Concept médiatique de collecte de fonds à des fins caritatives, le téléthon a
débuté aux USA
en 1954. Cette année-là, au premier week-end de mars la WBA TV a
organisé la première émission de ce genre, qui s'est étendue sur 22 heures
d'affilée. Peu à peu, le concept a conquis d'autres télés américaines. Puis
s'est exporté vers l'Europe. En France, le premier téléthon a été organisé en
1987, à l'initiative de l'Association française contre les myopathies.
D'après le Wiképédia arabe, le téléthon tunisien lancé ces
jours-ci est le 2ème dans l'histoire de la télé nationale. Et si, en
raison de cette modeste expérience, l'émission n'a encore rien de tunisien,
étant jusqu'à son intitulé en lettres latines copie conforme du prototype
occidental, il va de soi que, pour ses nobles fins, elle ne peut avoir droit
qu'à la haute estime et l'entière considération.
Mais d'où vient au juste le mot téléthon ?
C'est un mot valise emprunté à l'anglais telethon, lexicalisé sur
la base de télévision et marathon. En somme, c'est un marathon
télévisuel, une course médiatique, pour ainsi dire, en vue de servir une œuvre
caritative.

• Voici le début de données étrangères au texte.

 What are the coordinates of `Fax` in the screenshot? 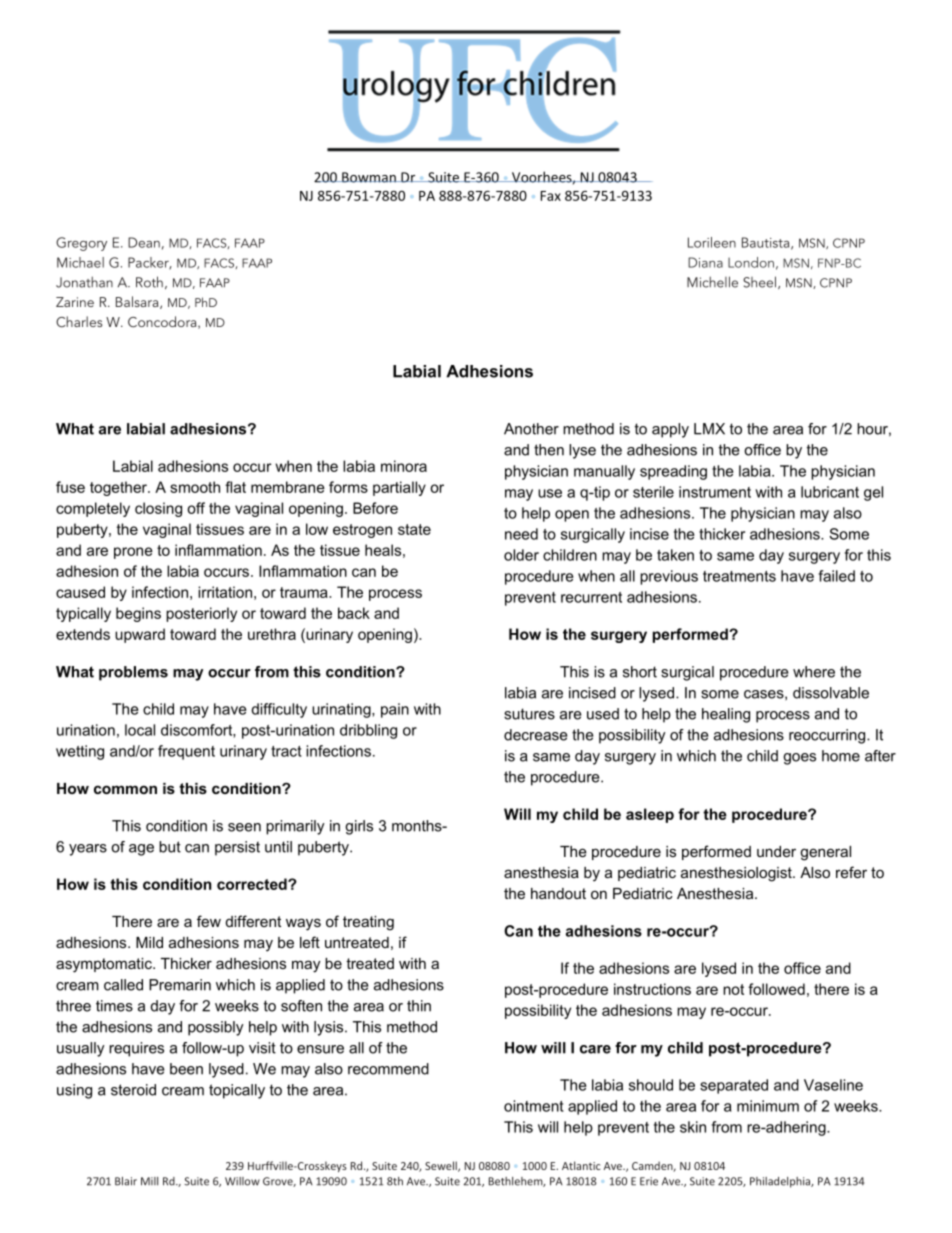 It's located at (551, 196).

Au sens propre du terme, marathon est défini par le TLFi
comme suit: « Épreuve de course à pied de grand fond, sur une distance
». Quant à l'étymologie du mot, la même source
nous en dit : « Du nom de Marathon, localité de l'Attique, où en 490 av.

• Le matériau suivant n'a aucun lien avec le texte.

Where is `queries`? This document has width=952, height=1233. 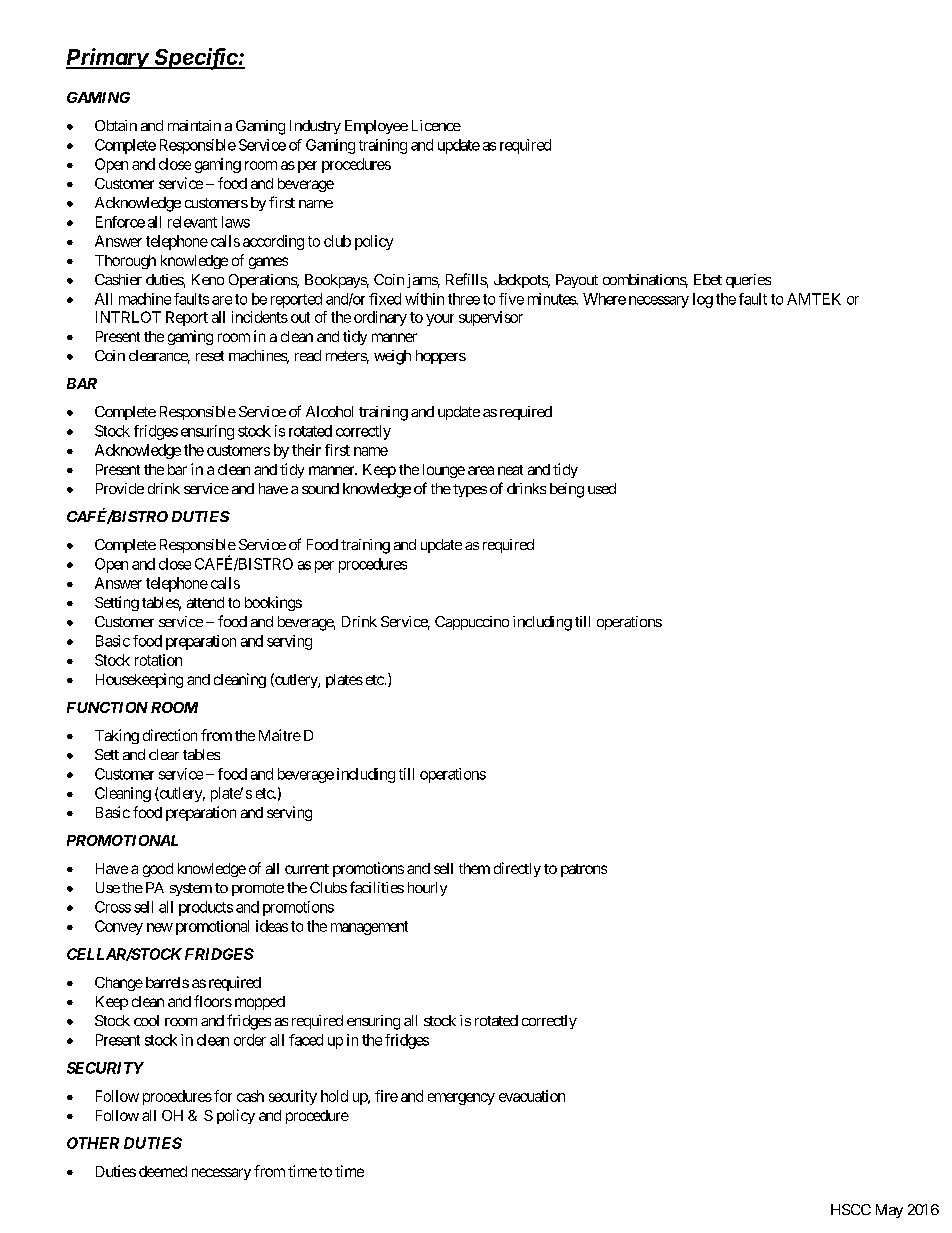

J.-C., les Grecs remportèrent une victoire sur les Perses, et d'où partit un
soldat qui mourut d'épuisement après une longue course, à son arrivée à
Athènes, en annonçant la nouvelle. »
Si le TLFi se contente de rattacher le mot à Μαραθών, Marathốn, dème de
l'Athènes antique éponyme de la course marathonienne, le Wiktionnaire
nous dit que ce toponyme signifie: « lieu où croit le fenouil ». Mais quoiqu'il
en soit, comme l'a démontré Victor Bérard depuis 1902, le toponyme grec est
issu du fond commun aux langues arabiques, et l'Athènes attique le doit aux
Phéniciens [2]. D'ailleurs, même l'épreuve sportive n'a
d'hellène que le prestige historique associé à la légende de Phidippidès.

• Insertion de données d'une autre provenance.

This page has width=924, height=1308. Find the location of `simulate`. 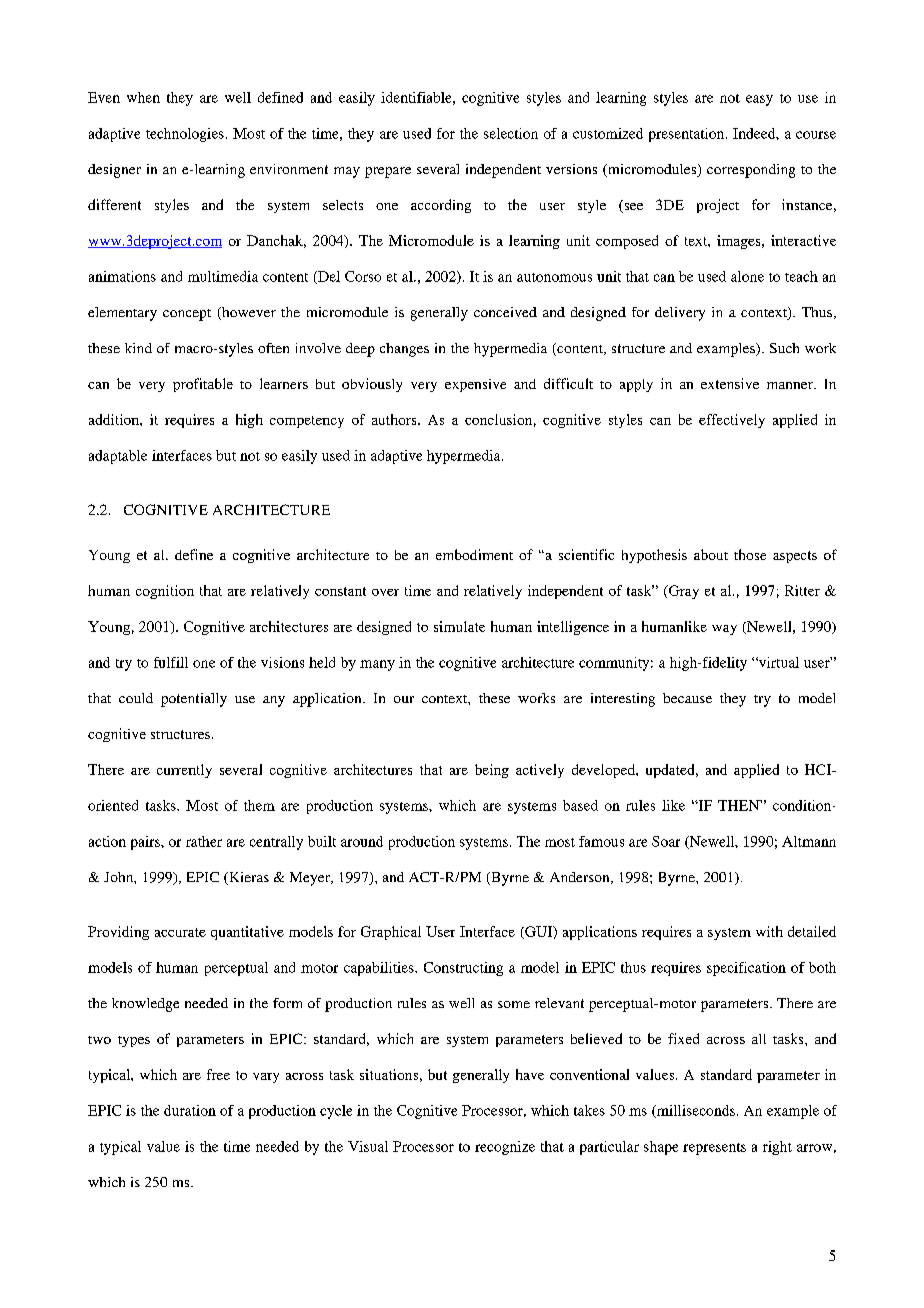

simulate is located at coordinates (459, 626).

الْمَرْطَى al-marta et الْمَرُوطُ al-maroutt, avec nunnation:
مَرْطٌ marton et مَرُوطٌ
maroutton, du verbe مَرَطَ marata (marcher
vite), désignent en arabe deux types de course, et sont attestés, entre autres
dérivés, autant dans les anciens auteurs que dans les dictionnaires médiévaux [3]. Ibn Mandhour définit الْمَرْطَى
al-marta comme "type de course [...] en dessus du التقريب at-taqrib [marche accélérée] et en
dessous de الإِهْذابِ al-ihdhab [course
à fond]" [4]. Quant à الْمَرُوطُ
al-maroutt, Al-Khalil le définit par "marche et course
accélérées"[5]. L'adjectif à déclinaison féminine مَرْطَى marta se dit d'une jument ou
chamelle rapide [6]. Et le substantif مِمْرَطَةٌ
mimrata désigne la chamelle de même allure [7].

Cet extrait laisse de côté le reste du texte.